Simple Hard Instances for Low-Depth Algebraic Proofs

TL;DR

This paper establishes super-polynomial lower bounds for constant-depth algebraic proof systems on a specific subset-sum variant, demonstrating that certain polynomial identities cannot be efficiently refuted within these systems.

Contribution

It introduces a new hard instance for low-depth algebraic proof systems that is itself computable with small circuits, extending recent lower bounds to a broader functional framework.

Findings

Super-polynomial lower bounds for constant-depth algebraic proof systems.

Construction of a small-depth circuit computable polynomial that is hard for these systems.

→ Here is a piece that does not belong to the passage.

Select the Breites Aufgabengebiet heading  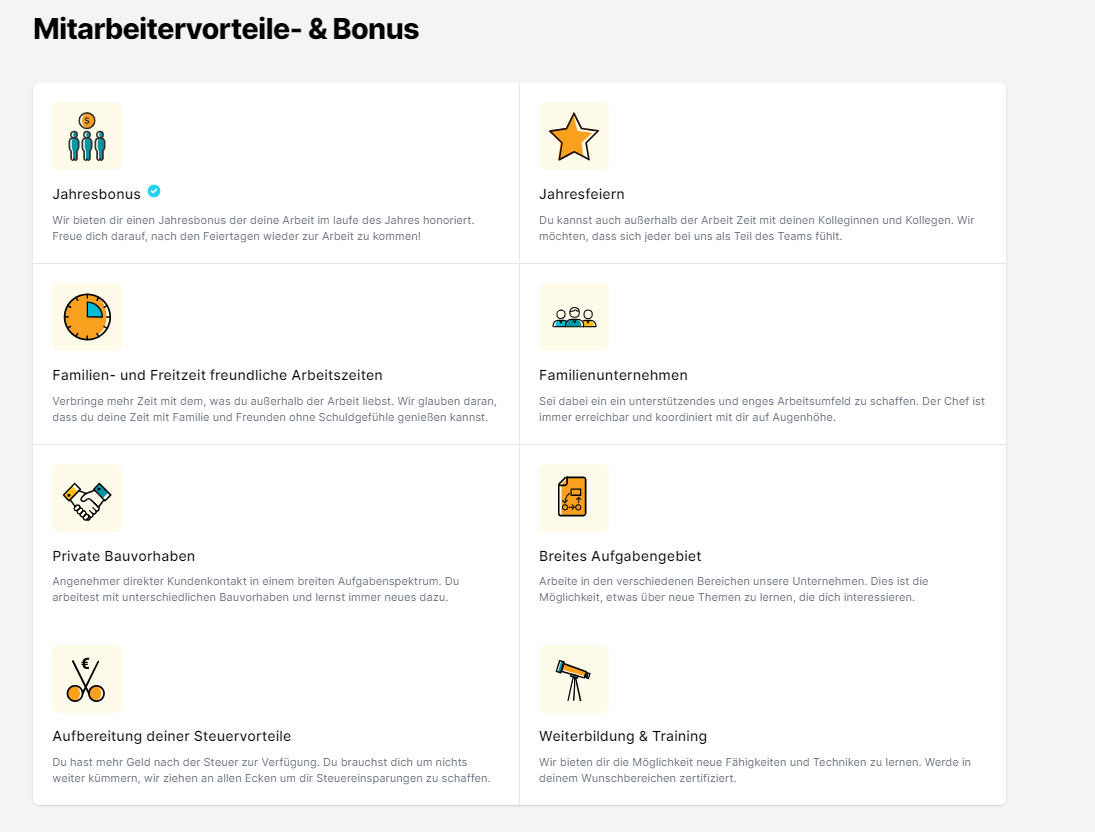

Extension of recent algebraic circuit lower bounds to functional lower bounds.

Abstract

We prove super-polynomial lower bounds on the size of propositional proof systems operating with constant-depth algebraic circuits over fields of zero characteristic. Specifically, we show that the subset-sum variant $\sum_{i,j,k,\ell\in[n]} z_{ijk\ell}x_ix_j x_k x_\ell - \beta=0$, for Boolean variables, does not have polynomial-size IPS refutations where the refutations are multilinear and written as constant-depth circuits. Andrews and Forbes (STOC'22) established recently a constant-depth IPS lower bound, but their hard instance does not have itself small constant-depth circuits, while our instance is computable already with small depth-2 circuits. Our argument relies on extending the recent breakthrough lower bounds against constant-depth algebraic circuits by Limaye, Srinivasan and Tavenas (FOCS'21) to the functional lower bound framework of Forbes, Shpilka, Tzameret and Wigderson (ToC'21), and may be of independent interest. Specifically, we construct a polynomial $f$ computable with small-size constant-depth circuits, such that the multilinear polynomial computing $1/f$ over Boolean values and its appropriate set-multilinear projection are hard for constant-depth circuits.